Hal itu diungkapkan oleh Dirjen Cipta Karya Sri Hartoyo pada acara Workshop Nasional Keterpaduan Infrastruktur Permukiman yang diselenggarakan oleh DirektoratJenderal Cipta Karya, Kementerian Pekerjaan Umum dan Perumahan Rakyat, di Jakarta, Rabu (8/11/2017).
Turut hadir dalam workshop tersebut yaitu Deputi Bidang Pengembangan Regional BAPPENAS, Rudy Prawiradinata, para Pejabat Pimpinan Tinggi Madya dan Pratama di lingkungan Kementerian PUPR, Walikota Pontianak, para Kepala Bappeda Provinsi dan Kabupaten/ Kota, Distinguished representative of Developing Partners from World Bank, ADB, JICA, IDB, AFD, and KfW.
Tujuan penyelenggaraan Workshop yaitu untuk memperoleh pemahaman yang sama bagi para pemangku kepentingan dalam mewujudkan pembangunan infrastruktur permukiman yang terpadu, efisien, efektif. Disamping itu, pertemuan ini juga ingin menyepakati bahwa infrastruktur berperan sebagai pengikat perumahan dan kawasan permukiman, menjadi satu kesatuan sistem sesuai hierarkinya, sehingga tercipta kawasan permukiman yang layak huni, hijau, cerdas, berketahanan dan berkelanjutan.

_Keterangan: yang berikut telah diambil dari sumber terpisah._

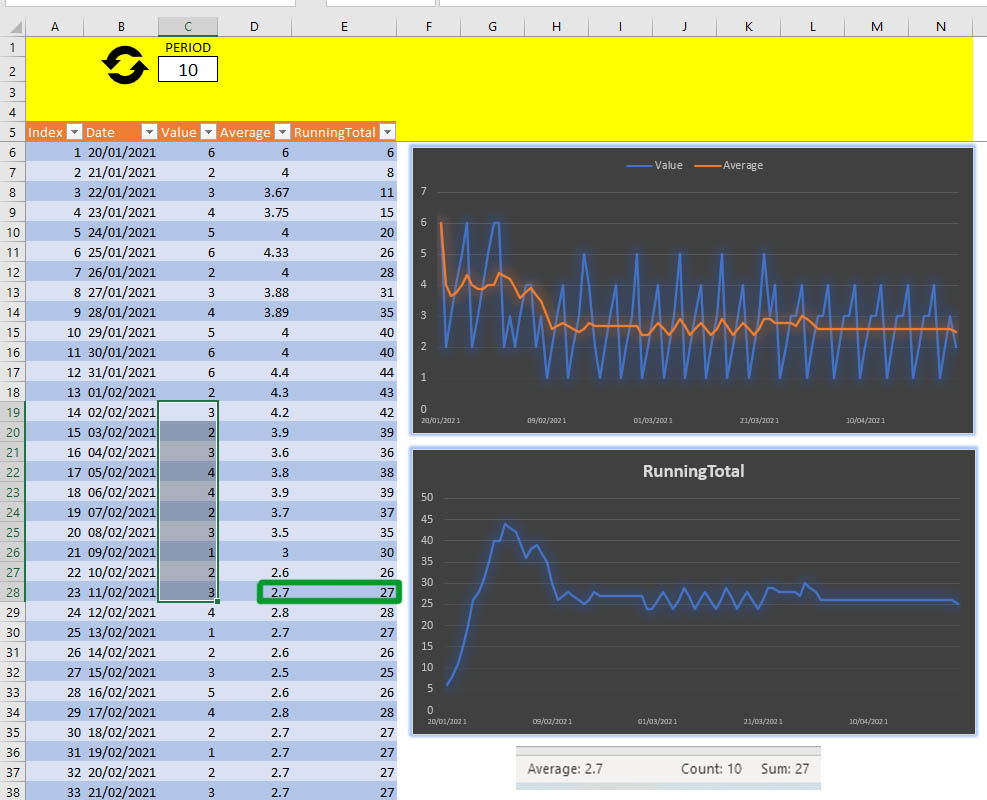Select the green-bordered Average cell showing 2.7
987x800 pixels.
click(x=280, y=592)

Sri Hartoyo menjelaskan, pertumbuhan penduduk perkotaan di Indonesia sebesar 2,75% per tahun, telah melebihi pertumbuhan rata-rata nasional sebesar 1,17%, dan saat ini diperkirakan 54% penduduk telah tinggal di perkotaan. Pertumbuhan ini diperkirakan akan menyebabkan penduduk yang tinggal di perkotaan menjadi 68% pada tahun 2025 dan menjadi 76% pada tahun 2035. Pertumbuhan penduduk ini menjadi tantangan besar dalam penyediaan lingkungan hunian di kawasan permukiman, baik di perkotaan maupun di perdesaan. Untuk memenuhi kebutuhan lingkungan hunian yang layak huni dan berkelanjutan, Pemerintah telah menerbitkan Peraturan Pemerintah Nomor 14 Tahun 2016 tentang Penyelenggaraan Perumahan dan Kawasan Permukiman. Peraturan ini mengatur tentang penyelenggaraan kawasan permukiman untuk dilaksanakan, mulai dari tahap perencanaan, tahap pembangunan, tahap pemanfaatan dan termasuk tahap pengendalian.

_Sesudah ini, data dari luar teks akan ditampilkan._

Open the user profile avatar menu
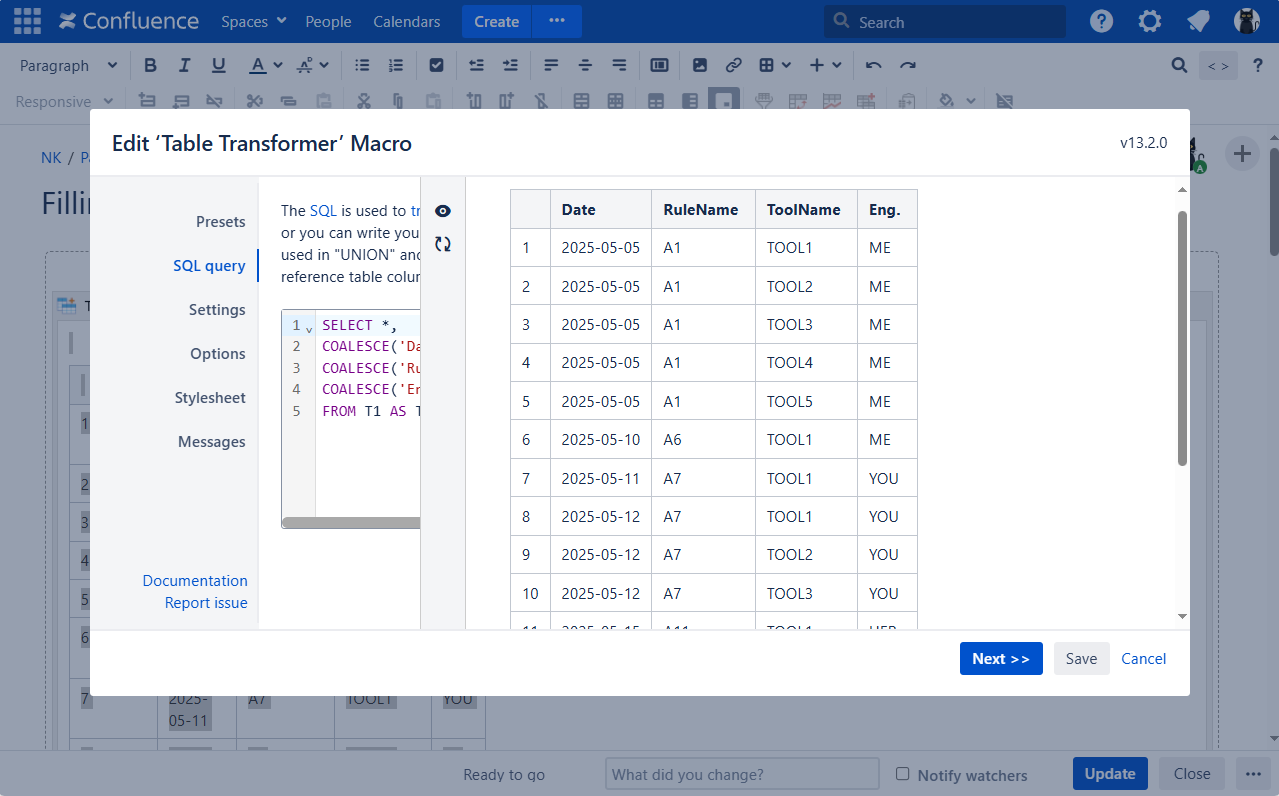This screenshot has width=1279, height=796. [1246, 21]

Berdasarkan PP Nomor 14 Tahun 2016 Pasal 57 sampai dengan Pasal 73, pada tahap perencanaan kawasan permukiman akan menghasilkan dokumen Rencana Kawasan Permukiman yang disingkat dengan RKP. Dokumen RKP memuat Kebijakan dan Strategi Pengembangan dan Pembangunan Kawasan Permukiman; Rencana Lingkungan Hunian Perkotaan dan Perdesaan; Rencana Keterpaduan Prasarana, Sarana, dan Utilitas Umum; dan Indikasi Program Pembangunan dan Pemanfaatan Kawasan Permukiman. Dokumen Rencana Kawasan Permukiman (RKP) disusun berdasarkan pendekatan Keterpaduan Prasarana, Sarana, dan Utilitas Umum (PSU), yang dalam hal ini dimaknai sebagai infrastruktur. Pasal 90 pada PP Nomor 14 Tahun 2016 menyebutkan bahwa keterpaduan prasarana, sarana, dan utilitas umum perumahan dan kawasan permukiman dilakukan sebagai pengikat satu kesatuan system perumahan dan kawasan permukiman sesuai dengan hierarkinya berdasarkan RTRW. Hierarki yang dimaksud disini dimulai dari sistem perumahan, sistem permukiman, sistem lingkungan hunian, dan sistem kawasan permukiman.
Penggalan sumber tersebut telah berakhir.